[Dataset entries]
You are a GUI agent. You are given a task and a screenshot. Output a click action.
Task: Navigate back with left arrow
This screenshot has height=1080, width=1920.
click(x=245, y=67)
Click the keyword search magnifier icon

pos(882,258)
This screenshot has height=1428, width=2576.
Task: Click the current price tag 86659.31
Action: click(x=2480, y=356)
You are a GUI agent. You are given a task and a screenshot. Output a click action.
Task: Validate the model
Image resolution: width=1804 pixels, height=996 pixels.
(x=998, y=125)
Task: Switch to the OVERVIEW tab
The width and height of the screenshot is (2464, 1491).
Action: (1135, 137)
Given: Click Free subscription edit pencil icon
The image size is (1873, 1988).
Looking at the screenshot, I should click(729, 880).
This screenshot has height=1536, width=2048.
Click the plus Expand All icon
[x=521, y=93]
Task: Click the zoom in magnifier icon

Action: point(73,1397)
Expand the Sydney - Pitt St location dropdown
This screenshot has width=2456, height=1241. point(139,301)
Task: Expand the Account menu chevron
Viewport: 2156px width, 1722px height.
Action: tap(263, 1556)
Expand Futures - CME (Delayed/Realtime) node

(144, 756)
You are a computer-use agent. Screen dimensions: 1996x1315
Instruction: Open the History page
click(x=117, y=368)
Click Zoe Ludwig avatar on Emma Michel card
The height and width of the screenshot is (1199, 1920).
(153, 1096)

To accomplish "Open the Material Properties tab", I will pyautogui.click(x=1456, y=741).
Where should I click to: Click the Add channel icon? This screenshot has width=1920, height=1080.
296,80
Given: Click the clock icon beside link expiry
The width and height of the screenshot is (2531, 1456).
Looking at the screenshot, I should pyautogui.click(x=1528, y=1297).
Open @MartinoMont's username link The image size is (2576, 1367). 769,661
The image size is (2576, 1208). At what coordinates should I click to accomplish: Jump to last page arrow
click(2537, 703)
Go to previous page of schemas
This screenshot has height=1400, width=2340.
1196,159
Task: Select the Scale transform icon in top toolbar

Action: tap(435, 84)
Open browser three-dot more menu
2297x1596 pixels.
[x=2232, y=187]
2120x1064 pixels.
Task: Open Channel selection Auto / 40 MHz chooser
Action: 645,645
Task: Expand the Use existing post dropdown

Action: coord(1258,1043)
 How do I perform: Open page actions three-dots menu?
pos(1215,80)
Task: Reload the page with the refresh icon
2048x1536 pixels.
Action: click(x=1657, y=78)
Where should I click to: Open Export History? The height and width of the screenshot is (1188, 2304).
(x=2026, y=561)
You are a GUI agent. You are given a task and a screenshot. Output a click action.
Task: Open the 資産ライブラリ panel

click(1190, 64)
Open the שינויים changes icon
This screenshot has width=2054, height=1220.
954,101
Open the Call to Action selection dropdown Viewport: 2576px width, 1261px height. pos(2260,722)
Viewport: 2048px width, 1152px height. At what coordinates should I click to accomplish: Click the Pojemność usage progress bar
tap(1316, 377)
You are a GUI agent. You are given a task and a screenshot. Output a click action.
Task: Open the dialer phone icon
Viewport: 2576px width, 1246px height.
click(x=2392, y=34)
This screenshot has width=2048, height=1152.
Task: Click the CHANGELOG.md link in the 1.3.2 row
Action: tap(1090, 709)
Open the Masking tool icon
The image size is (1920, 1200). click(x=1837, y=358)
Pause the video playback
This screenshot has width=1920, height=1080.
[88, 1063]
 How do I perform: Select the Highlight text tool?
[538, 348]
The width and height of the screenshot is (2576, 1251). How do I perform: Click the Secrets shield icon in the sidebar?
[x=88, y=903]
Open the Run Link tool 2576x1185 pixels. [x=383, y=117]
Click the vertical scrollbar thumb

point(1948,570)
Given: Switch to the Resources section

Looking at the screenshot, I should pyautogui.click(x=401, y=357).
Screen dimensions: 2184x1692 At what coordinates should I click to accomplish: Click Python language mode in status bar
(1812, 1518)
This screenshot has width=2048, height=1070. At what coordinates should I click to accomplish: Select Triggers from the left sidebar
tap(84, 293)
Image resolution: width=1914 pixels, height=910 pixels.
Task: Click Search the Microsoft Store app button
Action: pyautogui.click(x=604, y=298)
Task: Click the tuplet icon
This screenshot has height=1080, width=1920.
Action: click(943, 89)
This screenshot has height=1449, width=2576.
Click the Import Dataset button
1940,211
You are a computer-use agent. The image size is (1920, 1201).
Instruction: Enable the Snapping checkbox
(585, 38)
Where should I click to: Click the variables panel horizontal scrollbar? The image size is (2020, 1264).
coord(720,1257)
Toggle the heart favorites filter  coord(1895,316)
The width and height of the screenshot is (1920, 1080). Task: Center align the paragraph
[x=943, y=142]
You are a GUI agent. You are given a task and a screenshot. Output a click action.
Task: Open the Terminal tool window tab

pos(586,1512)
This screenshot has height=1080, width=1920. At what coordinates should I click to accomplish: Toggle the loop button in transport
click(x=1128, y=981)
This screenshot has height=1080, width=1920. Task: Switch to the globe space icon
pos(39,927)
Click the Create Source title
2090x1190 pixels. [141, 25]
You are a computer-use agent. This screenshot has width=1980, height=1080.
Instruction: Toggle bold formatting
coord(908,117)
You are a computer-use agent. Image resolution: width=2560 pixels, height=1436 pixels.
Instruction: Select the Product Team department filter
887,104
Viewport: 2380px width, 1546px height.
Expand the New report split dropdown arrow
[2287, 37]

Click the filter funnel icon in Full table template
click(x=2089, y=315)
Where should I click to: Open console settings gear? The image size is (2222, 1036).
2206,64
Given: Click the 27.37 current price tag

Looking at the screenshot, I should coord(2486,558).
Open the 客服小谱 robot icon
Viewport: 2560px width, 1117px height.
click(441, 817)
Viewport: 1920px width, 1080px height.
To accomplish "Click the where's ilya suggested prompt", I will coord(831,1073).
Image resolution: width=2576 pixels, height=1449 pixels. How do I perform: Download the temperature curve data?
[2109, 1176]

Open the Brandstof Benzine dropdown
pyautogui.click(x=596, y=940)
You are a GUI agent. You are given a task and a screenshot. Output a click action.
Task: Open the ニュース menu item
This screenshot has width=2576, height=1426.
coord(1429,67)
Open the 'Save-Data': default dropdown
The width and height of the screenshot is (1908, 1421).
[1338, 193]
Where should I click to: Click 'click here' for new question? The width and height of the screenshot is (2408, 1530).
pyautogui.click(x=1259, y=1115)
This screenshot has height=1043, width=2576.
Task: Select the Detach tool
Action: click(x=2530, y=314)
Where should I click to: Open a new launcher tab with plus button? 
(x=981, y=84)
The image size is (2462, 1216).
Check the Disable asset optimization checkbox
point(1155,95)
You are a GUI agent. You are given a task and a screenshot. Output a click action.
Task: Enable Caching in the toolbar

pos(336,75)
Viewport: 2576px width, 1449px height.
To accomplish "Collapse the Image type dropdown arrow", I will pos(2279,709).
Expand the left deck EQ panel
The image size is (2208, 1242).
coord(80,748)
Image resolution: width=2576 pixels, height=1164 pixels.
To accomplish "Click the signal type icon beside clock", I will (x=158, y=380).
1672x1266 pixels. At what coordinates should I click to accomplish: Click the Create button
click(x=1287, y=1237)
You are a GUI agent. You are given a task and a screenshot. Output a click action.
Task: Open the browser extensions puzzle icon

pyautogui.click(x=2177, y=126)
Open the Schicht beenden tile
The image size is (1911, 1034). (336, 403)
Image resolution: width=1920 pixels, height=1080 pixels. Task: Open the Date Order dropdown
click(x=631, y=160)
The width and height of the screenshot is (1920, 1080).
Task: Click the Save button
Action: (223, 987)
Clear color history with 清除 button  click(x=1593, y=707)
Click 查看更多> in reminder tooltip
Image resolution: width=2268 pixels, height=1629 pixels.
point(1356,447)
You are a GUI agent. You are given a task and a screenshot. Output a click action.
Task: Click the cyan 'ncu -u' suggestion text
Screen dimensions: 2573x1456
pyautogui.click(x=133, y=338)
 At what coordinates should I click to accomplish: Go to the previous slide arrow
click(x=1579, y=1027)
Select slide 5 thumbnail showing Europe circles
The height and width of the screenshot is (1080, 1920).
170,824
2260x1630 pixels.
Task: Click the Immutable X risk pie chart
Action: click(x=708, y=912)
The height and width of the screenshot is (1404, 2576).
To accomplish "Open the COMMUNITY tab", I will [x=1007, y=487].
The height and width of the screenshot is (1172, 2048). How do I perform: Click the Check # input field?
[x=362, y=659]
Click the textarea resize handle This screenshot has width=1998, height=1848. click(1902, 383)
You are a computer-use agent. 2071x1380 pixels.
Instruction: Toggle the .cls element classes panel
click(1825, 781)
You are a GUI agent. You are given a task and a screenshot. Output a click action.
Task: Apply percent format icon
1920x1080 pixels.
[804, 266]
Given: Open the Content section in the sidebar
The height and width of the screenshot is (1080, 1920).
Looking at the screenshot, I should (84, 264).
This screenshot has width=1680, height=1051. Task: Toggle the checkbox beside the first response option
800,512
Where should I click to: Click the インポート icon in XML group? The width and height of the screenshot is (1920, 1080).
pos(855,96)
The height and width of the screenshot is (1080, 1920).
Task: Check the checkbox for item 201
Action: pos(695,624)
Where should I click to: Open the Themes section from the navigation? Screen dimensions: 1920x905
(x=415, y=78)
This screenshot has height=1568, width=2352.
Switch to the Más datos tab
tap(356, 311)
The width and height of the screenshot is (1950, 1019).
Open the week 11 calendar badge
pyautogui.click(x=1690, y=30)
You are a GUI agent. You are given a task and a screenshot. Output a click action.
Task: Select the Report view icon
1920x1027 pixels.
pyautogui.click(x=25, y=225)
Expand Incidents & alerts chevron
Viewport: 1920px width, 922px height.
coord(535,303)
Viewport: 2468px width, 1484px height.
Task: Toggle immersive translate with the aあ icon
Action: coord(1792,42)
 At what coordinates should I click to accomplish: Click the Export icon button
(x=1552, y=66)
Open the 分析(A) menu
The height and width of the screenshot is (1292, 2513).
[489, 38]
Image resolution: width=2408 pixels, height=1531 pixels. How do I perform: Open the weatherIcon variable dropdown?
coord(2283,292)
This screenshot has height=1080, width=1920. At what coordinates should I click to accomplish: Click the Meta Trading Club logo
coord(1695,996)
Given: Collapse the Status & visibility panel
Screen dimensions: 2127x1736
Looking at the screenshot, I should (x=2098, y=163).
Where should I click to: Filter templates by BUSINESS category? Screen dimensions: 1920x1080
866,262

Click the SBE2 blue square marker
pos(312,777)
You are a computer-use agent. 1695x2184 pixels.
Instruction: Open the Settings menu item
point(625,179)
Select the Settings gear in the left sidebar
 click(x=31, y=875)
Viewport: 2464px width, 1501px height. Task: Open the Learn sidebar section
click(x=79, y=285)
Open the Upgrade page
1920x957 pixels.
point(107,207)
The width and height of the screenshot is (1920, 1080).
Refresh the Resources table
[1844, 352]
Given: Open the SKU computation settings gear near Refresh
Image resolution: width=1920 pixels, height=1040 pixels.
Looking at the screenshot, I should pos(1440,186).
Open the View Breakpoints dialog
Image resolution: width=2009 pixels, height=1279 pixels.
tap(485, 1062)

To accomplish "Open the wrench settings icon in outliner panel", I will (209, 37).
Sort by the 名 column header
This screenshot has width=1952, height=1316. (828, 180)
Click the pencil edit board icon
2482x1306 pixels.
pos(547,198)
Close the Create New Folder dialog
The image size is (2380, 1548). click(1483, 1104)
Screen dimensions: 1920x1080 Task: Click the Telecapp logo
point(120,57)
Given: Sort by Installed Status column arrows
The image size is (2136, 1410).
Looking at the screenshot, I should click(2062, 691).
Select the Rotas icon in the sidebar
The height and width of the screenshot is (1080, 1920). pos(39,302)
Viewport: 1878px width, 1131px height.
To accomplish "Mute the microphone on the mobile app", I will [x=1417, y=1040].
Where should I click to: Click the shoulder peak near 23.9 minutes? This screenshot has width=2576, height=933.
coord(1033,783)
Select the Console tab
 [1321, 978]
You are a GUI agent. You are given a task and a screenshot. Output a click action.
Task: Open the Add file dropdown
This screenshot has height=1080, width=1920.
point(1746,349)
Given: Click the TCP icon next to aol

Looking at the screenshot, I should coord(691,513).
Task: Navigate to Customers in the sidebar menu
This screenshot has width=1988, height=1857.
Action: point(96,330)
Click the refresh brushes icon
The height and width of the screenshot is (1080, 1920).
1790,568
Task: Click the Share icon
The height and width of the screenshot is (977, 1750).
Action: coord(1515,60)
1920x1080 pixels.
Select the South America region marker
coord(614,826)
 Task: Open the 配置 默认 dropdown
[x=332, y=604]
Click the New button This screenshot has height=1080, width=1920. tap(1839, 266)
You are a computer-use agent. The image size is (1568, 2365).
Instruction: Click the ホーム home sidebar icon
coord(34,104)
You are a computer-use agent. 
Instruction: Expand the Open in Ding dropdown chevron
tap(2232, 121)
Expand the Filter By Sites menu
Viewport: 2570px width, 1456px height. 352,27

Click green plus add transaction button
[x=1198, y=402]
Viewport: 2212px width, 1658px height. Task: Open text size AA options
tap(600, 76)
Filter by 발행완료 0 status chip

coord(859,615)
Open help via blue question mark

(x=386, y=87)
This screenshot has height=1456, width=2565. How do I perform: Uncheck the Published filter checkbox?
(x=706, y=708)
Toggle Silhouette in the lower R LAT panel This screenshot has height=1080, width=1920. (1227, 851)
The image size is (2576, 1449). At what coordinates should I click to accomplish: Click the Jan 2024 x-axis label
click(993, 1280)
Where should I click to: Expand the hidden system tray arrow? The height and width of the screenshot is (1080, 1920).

-- About this task --
Take the records above and return, word for word, only the lines that fall from the line with "Given: Open the Content" to the line with "Given: Collapse the Status & visibility panel", both of them included.

-- Answer section --
Given: Open the Content section in the sidebar
The height and width of the screenshot is (1080, 1920).
Looking at the screenshot, I should (84, 264).
This screenshot has width=1680, height=1051. Task: Toggle the checkbox beside the first response option
800,512
Where should I click to: Click the インポート icon in XML group? The width and height of the screenshot is (1920, 1080).
pos(855,96)
The height and width of the screenshot is (1080, 1920).
Task: Check the checkbox for item 201
Action: pos(695,624)
Where should I click to: Open the Themes section from the navigation? Screen dimensions: 1920x905
(x=415, y=78)
This screenshot has height=1568, width=2352.
Switch to the Más datos tab
tap(356, 311)
The width and height of the screenshot is (1950, 1019).
Open the week 11 calendar badge
pyautogui.click(x=1690, y=30)
You are a GUI agent. You are given a task and a screenshot. Output a click action.
Task: Select the Report view icon
1920x1027 pixels.
pyautogui.click(x=25, y=225)
Expand Incidents & alerts chevron
Viewport: 1920px width, 922px height.
coord(535,303)
Viewport: 2468px width, 1484px height.
Task: Toggle immersive translate with the aあ icon
Action: coord(1792,42)
 At what coordinates should I click to accomplish: Click the Export icon button
(x=1552, y=66)
Open the 分析(A) menu
The height and width of the screenshot is (1292, 2513).
[489, 38]
Image resolution: width=2408 pixels, height=1531 pixels. How do I perform: Open the weatherIcon variable dropdown?
coord(2283,292)
This screenshot has height=1080, width=1920. At what coordinates should I click to accomplish: Click the Meta Trading Club logo
coord(1695,996)
Given: Collapse the Status & visibility panel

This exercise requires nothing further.